Task item: What lines in this listing contain the string "screenshot"? Report each one by copying it.

Information provided:

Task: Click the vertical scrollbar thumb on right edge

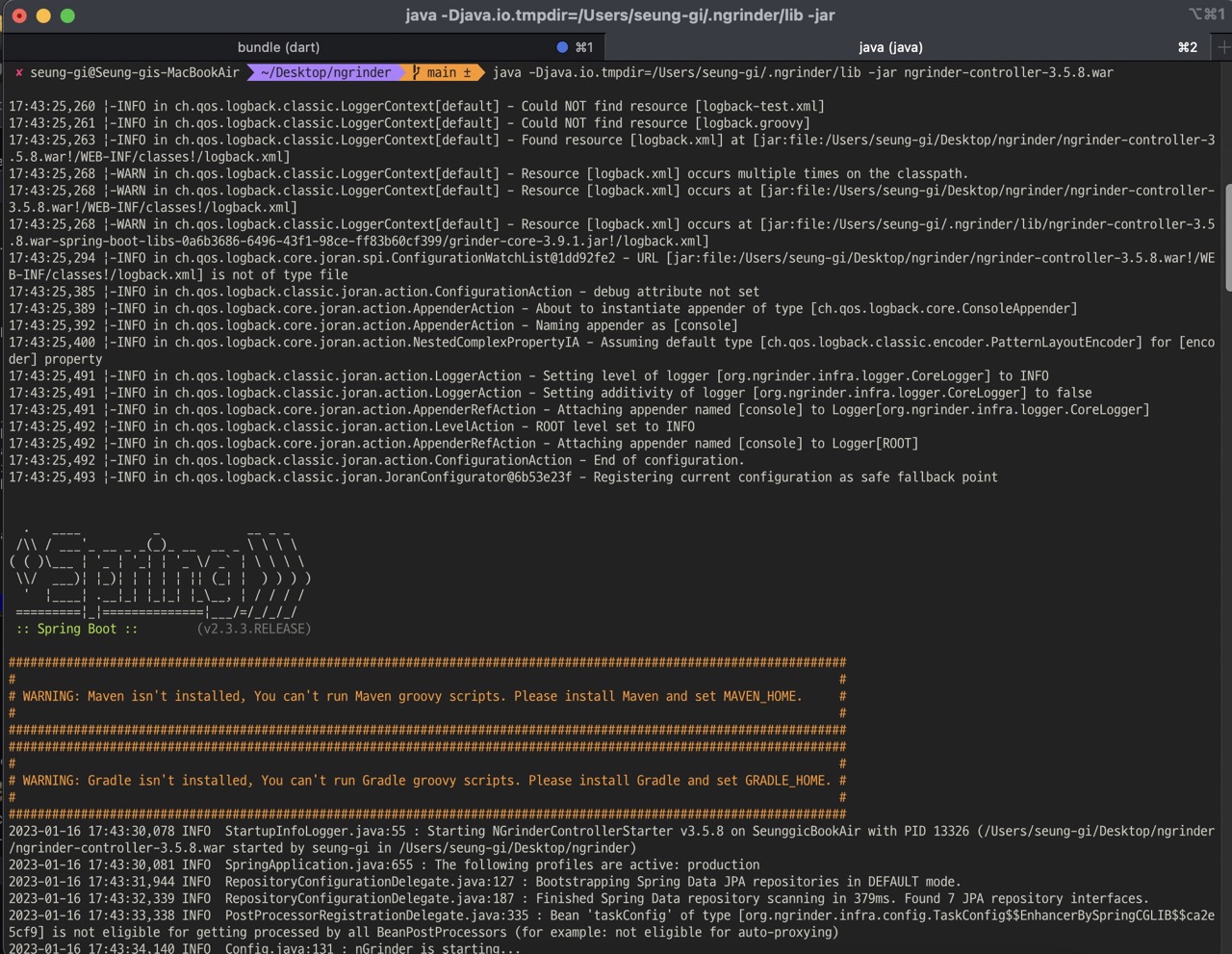Action: [x=1227, y=236]
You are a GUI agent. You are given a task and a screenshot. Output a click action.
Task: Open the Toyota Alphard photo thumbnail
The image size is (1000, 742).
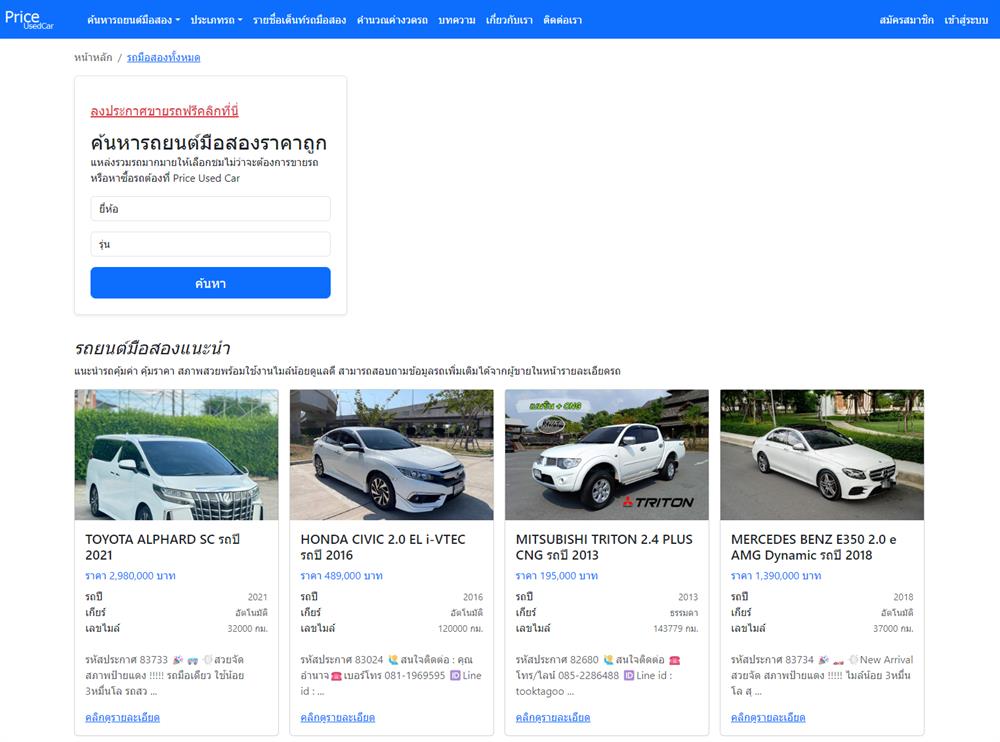click(x=176, y=455)
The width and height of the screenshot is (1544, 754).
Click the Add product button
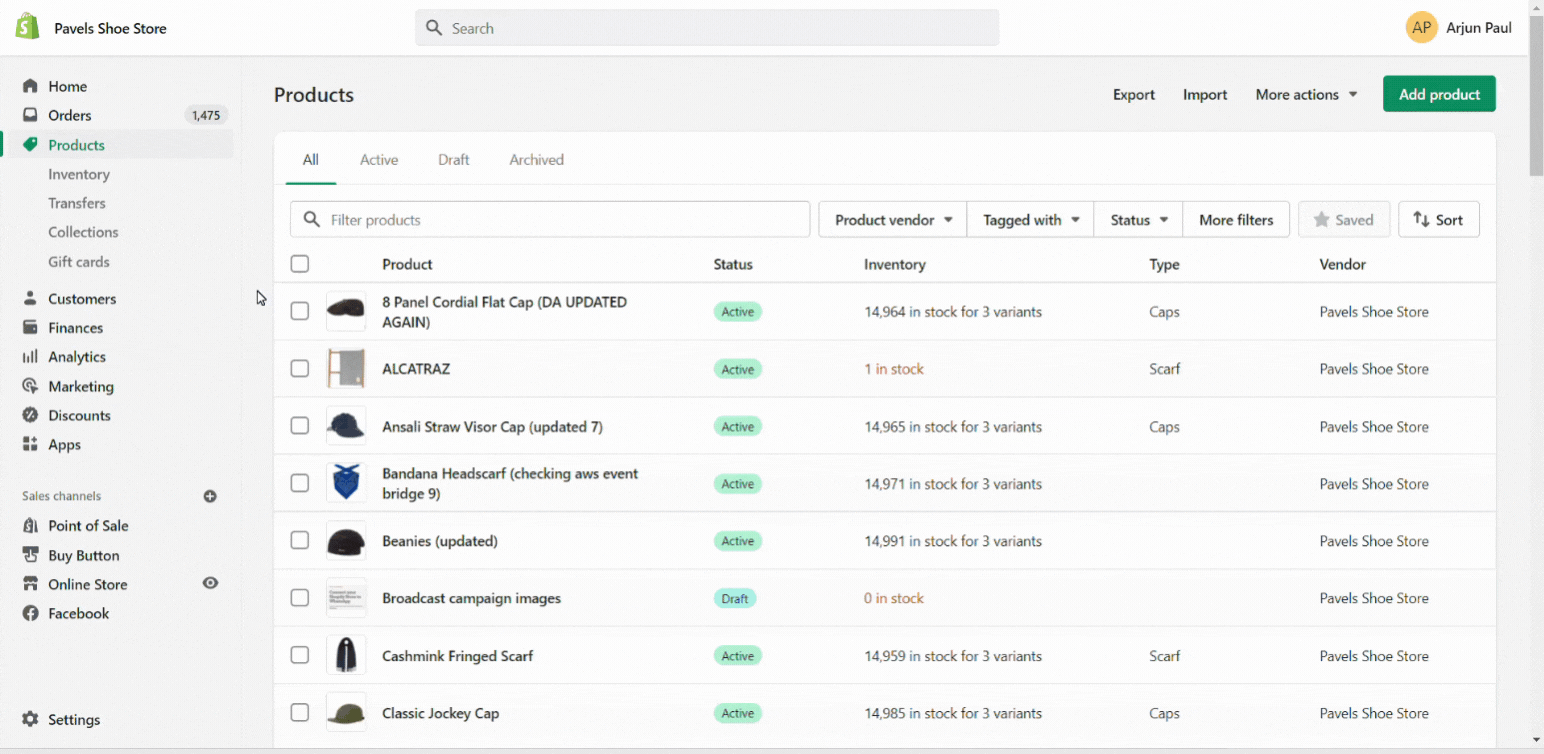1439,94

Worked solution:
You are a GUI agent. You are given a task and a screenshot. Output a click action.
The width and height of the screenshot is (1544, 754).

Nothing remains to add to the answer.